**TRECHO FORNECIDO:**
▼▼▼
Por Marcos Freitas, CEO e fundador da Seja AP.
Empresas que planejam sozinhas, na cabeça do dono, crescem até certo ponto e depois travam. As que ouvem o mercado, o time e os clientes conseguem mudar de posição, como fez a Havaianas.
Todo começo de ano é a mesma cena: dono de empresa trancado numa sala, criando o planejamento estratégico do próximo ciclo. Sozinho. Ele define metas, objetivos, novos produtos, até a frase de “propósito”. Sai dali achando que está no controle.
Mas a verdade é dura: quem planeja sozinho, enxerga pouco. E quem enxerga pouco, cresce pouco.
O erro está na origem: muitos empresários ainda acham que a empresa é o que eles veem. Só que a empresa não é feita apenas pelo olhar do dono. Empresa é feita pelo olhar do funcionário, do cliente, do fornecedor, do mercado e até do governo.
Se você monta suas estratégias sem considerar esses olhares, o seu negócio vai travar, e a chance de você desenhar uma estratégia bonita, porém inútil, é enorme. O seu campo de visão, como dono, tem limite. E quando esse limite chega, você bate no teto
Planejamento estratégico não é sobre “o que eu quero”, é sobre “o que o mercado está pedindo”
Empresário maduro sabe: planejar não é sonhar.
Planejar é olhar friamente para onde você está, enxergar onde pode chegar e conectar isso à realidade do mercado. Na minha empresa de consultoria e treinamentos, a Seja AP, a gente sempre começa o planejamento ouvindo.
- O que o colaborador está vendo que o gestor não está?
- Que reclamações estão chegando do cliente?
- Que mudanças de consumo o mercado está mostrando?
- Que regulações ou impostos podem afetar meu setor?
Essas perguntas valem ouro. Porque é ouvindo os outros que você enxerga o que sozinho não enxergaria.
E não é só percepção, há dados que comprovam isso.
▲▲▲
**DADOS REGISTRADOS:**
▼▼▼
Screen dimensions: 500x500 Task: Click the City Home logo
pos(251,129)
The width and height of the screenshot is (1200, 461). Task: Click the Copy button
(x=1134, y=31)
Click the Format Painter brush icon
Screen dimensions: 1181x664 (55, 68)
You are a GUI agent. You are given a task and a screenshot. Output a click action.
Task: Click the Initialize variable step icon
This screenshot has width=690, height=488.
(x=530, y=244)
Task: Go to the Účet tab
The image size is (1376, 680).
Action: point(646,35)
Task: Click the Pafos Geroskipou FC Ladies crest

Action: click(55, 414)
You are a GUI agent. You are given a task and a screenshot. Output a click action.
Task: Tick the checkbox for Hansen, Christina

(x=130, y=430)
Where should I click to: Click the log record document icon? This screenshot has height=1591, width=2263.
▲▲▲
**INSTRUÇÕES:**
1. Reescreva de forma mais breve o parágrafo do texto sobre planejamento estratégico que começa com "O erro está na origem", mantendo suas ideias principais.
2. Escreva a continuação do texto sobre planejamento estratégico a partir da última frase apresentada.
Os registros não têm nenhuma relação com esta atividade.

**RESPOSTAS DOS EXERCÍCIOS:**
1. A raiz do erro é que muitos empresários julgam a empresa apenas pelo próprio olhar, quando ela também é formada pela visão de funcionários, clientes, fornecedores, mercado e governo.

2.
Segundo o relatório The State of Employee Listening 2024, produzido pela consultoria americana Perceptyx, empresas que têm práticas maduras de escuta ativa de seus colaboradores, ou seja, que realmente ouvem e consideram o que o time tem a dizer, apresentam resultados significativamente melhores em desempenho financeiro, satisfação dos clientes e retenção de talentos.
Em outras palavras: quem ouve, cresce. Quem decide sozinho, trava. O dado reforça o que vemos na prática todos os dias, o sucesso de uma empresa está diretamente ligado à sua capacidade de enxergar o negócio por diferentes pontos de vista, e não apenas pela cabeça do dono.
E isso não é teoria. Foi assim que a Havaianas deixou de ser “a sandália de pedreiro” para virar a sandália que a celebridade usa na passarela.
A empresa poderia ter insistido na visão original, preço baixo, uso popular, foco no básico. Mas ouviu o mercado: havia espaço para design, cor, collab, branding, presença internacional. Isso é planejamento estratégico feito a partir do mercado, não do ego do dono. E deu certo.
Quando o dono vira gargalo, a empresa para
Vou contar um caso real. Um empresário participou do meu treinamento de 3 dias, o Alta Performance nos Negócios. Enquanto ele estava no evento, acabou a água do bebedouro da empresa.
O que o funcionário fez? Ligou para ele para perguntar qual marca de água deveria comprar. Isso não é zelo. Isso é medo.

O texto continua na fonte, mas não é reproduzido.